Supposedly the source for this story is Marshall's 1942 memoir "My
Fifty Years of Chess." Anyone have that book? How does it describe
the
titles being bestowed: by the Tsar in person or in absentia? If in
person in St. Pete, that would be hard to reconcile with the Tsar
being in the Crimea. -- Taylor Kingston

Here's what Marshall wrote in MY FIFTY YEARS OF CHESS (page 20-1)

In the Spring of the fateful year 1914 I took part in one of the most
notable chess events which has ever taken place -- the St. Petersburg
Grand International Masters Tournament.


Ah! Significant!

The participants included the reigning world champion, Dr. E. Lasker
and two future world champions, Capablanca and Alekhine. The latter, a
young man of 21 in the uniform of the Military School of St.
Petersburg, and the youthful Aaron Nimzovich, had both qualified for
the tournament by tying for first place in the Russian National which
had just concluded.


How like another Petersburger who stared cross the Neva while in military
uniform. But I never found a Dostoyevski game.

Russia was also represented by Akiba Rubinstein and Dr. O.S.
Bernstein; Germany by Dr. S. Tarrasch; France by D. Janowski; Great
Britain by J.H. Blackburne and I. Gunsberg; the U.S.A. by myself.

The St.
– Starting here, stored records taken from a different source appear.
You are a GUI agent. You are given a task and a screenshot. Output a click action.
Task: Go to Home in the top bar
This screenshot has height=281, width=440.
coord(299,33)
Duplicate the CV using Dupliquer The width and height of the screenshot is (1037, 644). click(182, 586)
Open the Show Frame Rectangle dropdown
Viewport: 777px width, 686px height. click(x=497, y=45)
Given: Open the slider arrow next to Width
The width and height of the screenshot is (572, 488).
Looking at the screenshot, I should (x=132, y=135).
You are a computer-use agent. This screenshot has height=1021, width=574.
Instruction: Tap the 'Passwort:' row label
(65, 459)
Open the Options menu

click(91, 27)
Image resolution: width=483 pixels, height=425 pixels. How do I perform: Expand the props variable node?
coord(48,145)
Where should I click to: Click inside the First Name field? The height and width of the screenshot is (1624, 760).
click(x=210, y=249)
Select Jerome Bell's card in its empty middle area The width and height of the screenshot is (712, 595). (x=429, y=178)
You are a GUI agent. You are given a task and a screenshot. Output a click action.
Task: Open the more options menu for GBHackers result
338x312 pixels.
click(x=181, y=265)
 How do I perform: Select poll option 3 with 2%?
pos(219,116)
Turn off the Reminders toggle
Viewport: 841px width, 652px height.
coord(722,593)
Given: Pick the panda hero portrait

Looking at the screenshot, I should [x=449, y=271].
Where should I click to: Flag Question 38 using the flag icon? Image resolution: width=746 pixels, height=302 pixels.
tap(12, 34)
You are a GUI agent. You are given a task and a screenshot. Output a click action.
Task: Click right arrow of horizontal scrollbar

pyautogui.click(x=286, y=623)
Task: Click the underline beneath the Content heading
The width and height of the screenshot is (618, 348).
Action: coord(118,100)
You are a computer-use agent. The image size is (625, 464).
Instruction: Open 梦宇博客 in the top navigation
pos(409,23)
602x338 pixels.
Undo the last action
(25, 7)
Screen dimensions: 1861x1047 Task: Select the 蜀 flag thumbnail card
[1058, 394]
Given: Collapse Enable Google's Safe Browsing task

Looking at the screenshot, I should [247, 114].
Petersburg Chess Society was responsible for the organization
and conduct of the Tournament, the Tsar himself subscribing 1000
roubles towards the prize fund.


Ah!!!!!!

As it turned out, the prizes were more
than covered by the record gate of 6,000 roubles....It was at this
tournament (see Games 83 and 84) that the Tsar of Russia conferred on
each of the five finalists the title "Grandmaster of Chess."


Good references, thank you.

Phil

Not to slight Wlod on Levenfish, which was equally interesting.



Wlodzimierz Holsztynski (Wlod) wrote:
On Nov 25, 4:43 pm, "Wlodzimierz Holsztynski (Wlod)"
wrote:


Levenfish devotes to the tournamentover two and a half
pages, almost three (pp.45-48).


All of it plain text, not a single diagram, not
a single chess move.

The whole book has just under 200 pages.